## TASK REQUIREMENTS
The lines to reproduce run from the one containing "Where should I click to: Click the X" to the end of the listing. Reproduce them exactly, both ends included, and nothing else.

** Opening DATASET EXTRACT block **

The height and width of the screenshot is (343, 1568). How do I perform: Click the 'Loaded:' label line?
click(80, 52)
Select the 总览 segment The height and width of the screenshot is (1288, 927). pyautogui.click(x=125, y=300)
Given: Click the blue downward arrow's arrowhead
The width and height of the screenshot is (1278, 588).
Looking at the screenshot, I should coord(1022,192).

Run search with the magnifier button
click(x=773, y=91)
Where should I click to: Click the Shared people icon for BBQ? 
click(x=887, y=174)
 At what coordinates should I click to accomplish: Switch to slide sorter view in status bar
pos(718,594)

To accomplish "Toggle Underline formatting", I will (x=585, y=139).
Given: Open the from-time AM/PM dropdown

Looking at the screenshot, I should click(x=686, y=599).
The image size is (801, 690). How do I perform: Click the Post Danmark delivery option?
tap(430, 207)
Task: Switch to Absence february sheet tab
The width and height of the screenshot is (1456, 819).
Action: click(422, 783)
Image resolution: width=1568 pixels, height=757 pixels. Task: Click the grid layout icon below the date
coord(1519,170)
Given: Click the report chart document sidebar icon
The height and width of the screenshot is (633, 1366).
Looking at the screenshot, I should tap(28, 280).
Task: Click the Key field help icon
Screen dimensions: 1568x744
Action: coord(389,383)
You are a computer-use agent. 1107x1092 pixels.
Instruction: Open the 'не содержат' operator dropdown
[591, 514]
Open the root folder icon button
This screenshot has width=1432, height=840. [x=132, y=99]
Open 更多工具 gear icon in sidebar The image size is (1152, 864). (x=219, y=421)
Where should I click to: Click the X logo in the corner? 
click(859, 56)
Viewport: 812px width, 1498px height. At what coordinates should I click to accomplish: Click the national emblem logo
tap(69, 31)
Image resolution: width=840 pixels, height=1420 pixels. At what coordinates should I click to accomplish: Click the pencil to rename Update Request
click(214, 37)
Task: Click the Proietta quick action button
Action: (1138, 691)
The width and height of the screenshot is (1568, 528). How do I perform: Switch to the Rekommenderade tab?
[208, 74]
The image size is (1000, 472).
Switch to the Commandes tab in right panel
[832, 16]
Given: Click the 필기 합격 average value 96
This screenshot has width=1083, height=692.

** Closing DATASET EXTRACT block **

## WRITTEN ANSWER
Where should I click to: Click the X logo in the corner? 
click(859, 56)
Viewport: 812px width, 1498px height. At what coordinates should I click to accomplish: Click the national emblem logo
tap(69, 31)
Image resolution: width=840 pixels, height=1420 pixels. At what coordinates should I click to accomplish: Click the pencil to rename Update Request
click(214, 37)
Task: Click the Proietta quick action button
Action: (1138, 691)
The width and height of the screenshot is (1568, 528). How do I perform: Switch to the Rekommenderade tab?
[208, 74]
The image size is (1000, 472).
Switch to the Commandes tab in right panel
[832, 16]
Given: Click the 필기 합격 average value 96
This screenshot has width=1083, height=692.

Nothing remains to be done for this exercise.